[Dataset records]
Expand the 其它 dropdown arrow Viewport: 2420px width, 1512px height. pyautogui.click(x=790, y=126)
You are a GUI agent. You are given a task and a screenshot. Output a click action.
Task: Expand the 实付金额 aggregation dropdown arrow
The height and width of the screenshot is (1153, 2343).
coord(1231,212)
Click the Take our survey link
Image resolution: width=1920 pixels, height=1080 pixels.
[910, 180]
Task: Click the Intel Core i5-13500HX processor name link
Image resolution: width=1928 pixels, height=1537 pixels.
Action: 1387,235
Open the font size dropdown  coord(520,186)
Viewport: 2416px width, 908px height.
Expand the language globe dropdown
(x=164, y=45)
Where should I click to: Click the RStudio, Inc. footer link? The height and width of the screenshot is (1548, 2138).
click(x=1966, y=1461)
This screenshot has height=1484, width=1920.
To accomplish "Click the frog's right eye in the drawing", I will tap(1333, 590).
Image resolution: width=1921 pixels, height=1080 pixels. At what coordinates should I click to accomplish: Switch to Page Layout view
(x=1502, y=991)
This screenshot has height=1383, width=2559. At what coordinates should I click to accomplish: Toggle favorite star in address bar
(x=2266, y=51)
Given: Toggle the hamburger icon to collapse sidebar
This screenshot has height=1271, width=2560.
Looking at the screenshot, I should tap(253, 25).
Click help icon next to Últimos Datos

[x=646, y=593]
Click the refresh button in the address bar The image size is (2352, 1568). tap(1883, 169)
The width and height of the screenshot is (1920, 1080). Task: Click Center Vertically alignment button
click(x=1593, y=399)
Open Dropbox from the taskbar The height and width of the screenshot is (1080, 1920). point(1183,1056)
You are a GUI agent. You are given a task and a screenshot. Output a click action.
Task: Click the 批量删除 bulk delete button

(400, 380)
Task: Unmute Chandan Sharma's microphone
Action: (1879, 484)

* WHAT THIS TASK INVOLVES *
A word-for-word copy of the data is what should be returned.

* RESPONSE FOR THIS EXERCISE *
Expand the 其它 dropdown arrow Viewport: 2420px width, 1512px height. pyautogui.click(x=790, y=126)
You are a GUI agent. You are given a task and a screenshot. Output a click action.
Task: Expand the 实付金额 aggregation dropdown arrow
The height and width of the screenshot is (1153, 2343).
coord(1231,212)
Click the Take our survey link
Image resolution: width=1920 pixels, height=1080 pixels.
[910, 180]
Task: Click the Intel Core i5-13500HX processor name link
Image resolution: width=1928 pixels, height=1537 pixels.
Action: 1387,235
Open the font size dropdown  coord(520,186)
Viewport: 2416px width, 908px height.
Expand the language globe dropdown
(x=164, y=45)
Where should I click to: Click the RStudio, Inc. footer link? The height and width of the screenshot is (1548, 2138).
click(x=1966, y=1461)
This screenshot has height=1484, width=1920.
To accomplish "Click the frog's right eye in the drawing", I will tap(1333, 590).
Image resolution: width=1921 pixels, height=1080 pixels. At what coordinates should I click to accomplish: Switch to Page Layout view
(x=1502, y=991)
This screenshot has height=1383, width=2559. At what coordinates should I click to accomplish: Toggle favorite star in address bar
(x=2266, y=51)
Given: Toggle the hamburger icon to collapse sidebar
This screenshot has height=1271, width=2560.
Looking at the screenshot, I should tap(253, 25).
Click help icon next to Últimos Datos

[x=646, y=593]
Click the refresh button in the address bar The image size is (2352, 1568). tap(1883, 169)
The width and height of the screenshot is (1920, 1080). Task: Click Center Vertically alignment button
click(x=1593, y=399)
Open Dropbox from the taskbar The height and width of the screenshot is (1080, 1920). point(1183,1056)
You are a GUI agent. You are given a task and a screenshot. Output a click action.
Task: Click the 批量删除 bulk delete button

(400, 380)
Task: Unmute Chandan Sharma's microphone
Action: (1879, 484)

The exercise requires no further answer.